(Dataset entries)
______________________________

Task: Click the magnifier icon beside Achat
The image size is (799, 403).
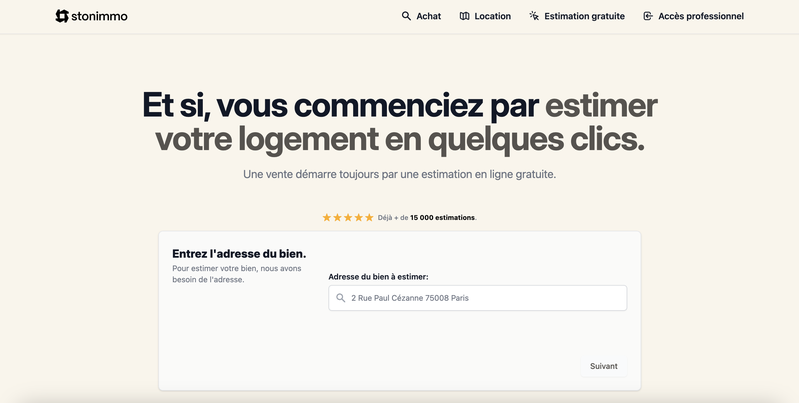Action: point(406,16)
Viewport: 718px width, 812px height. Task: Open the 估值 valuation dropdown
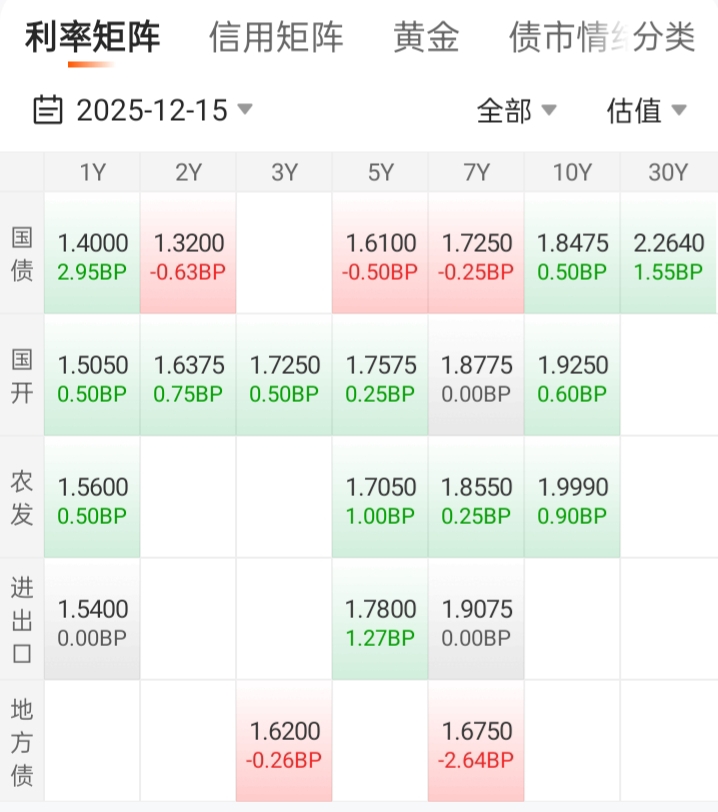pyautogui.click(x=647, y=110)
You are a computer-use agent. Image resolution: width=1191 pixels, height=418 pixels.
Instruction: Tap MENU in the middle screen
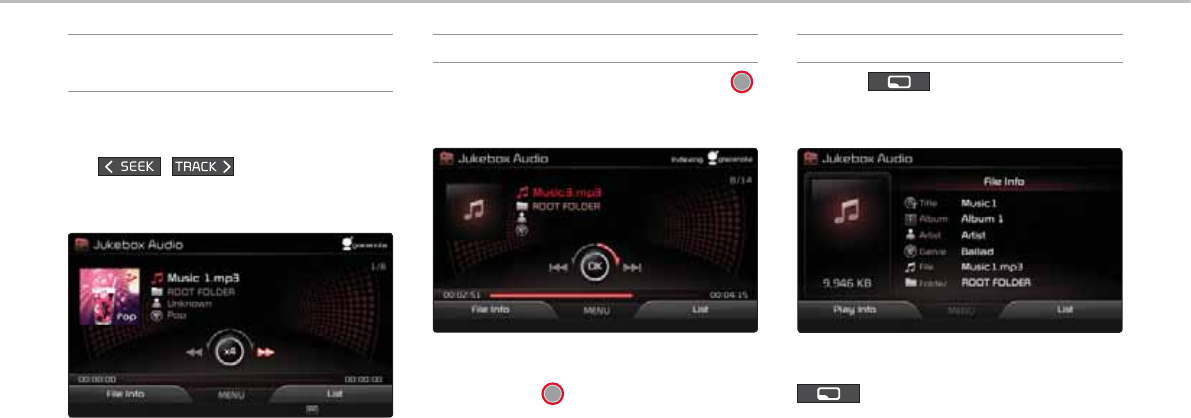596,311
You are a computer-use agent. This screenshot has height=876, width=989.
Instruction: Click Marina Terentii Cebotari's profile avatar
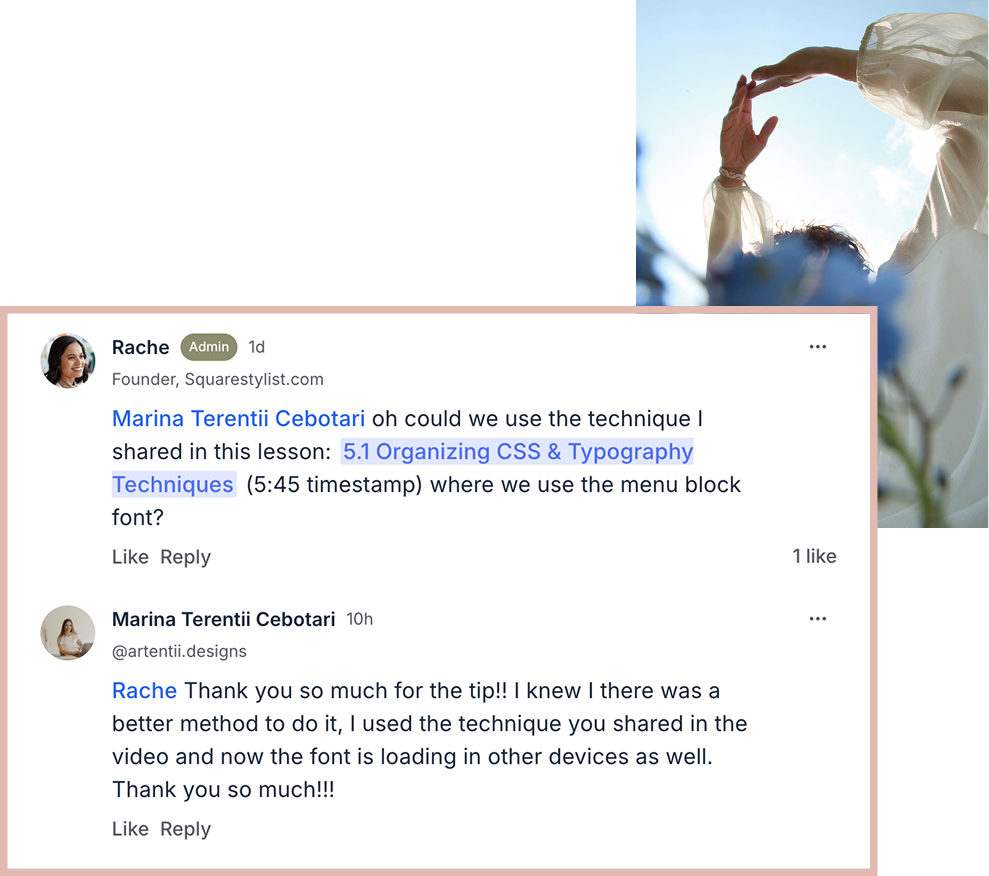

______________________________

Activity:
Restate all entries above exactly, but not the images.

Written solution:
Task: Click the magnifier icon beside Achat
The image size is (799, 403).
Action: point(406,16)
Viewport: 718px width, 812px height. Task: Open the 估值 valuation dropdown
pyautogui.click(x=647, y=110)
You are a computer-use agent. Image resolution: width=1191 pixels, height=418 pixels.
Instruction: Tap MENU in the middle screen
596,311
You are a computer-use agent. This screenshot has height=876, width=989.
Instruction: Click Marina Terentii Cebotari's profile avatar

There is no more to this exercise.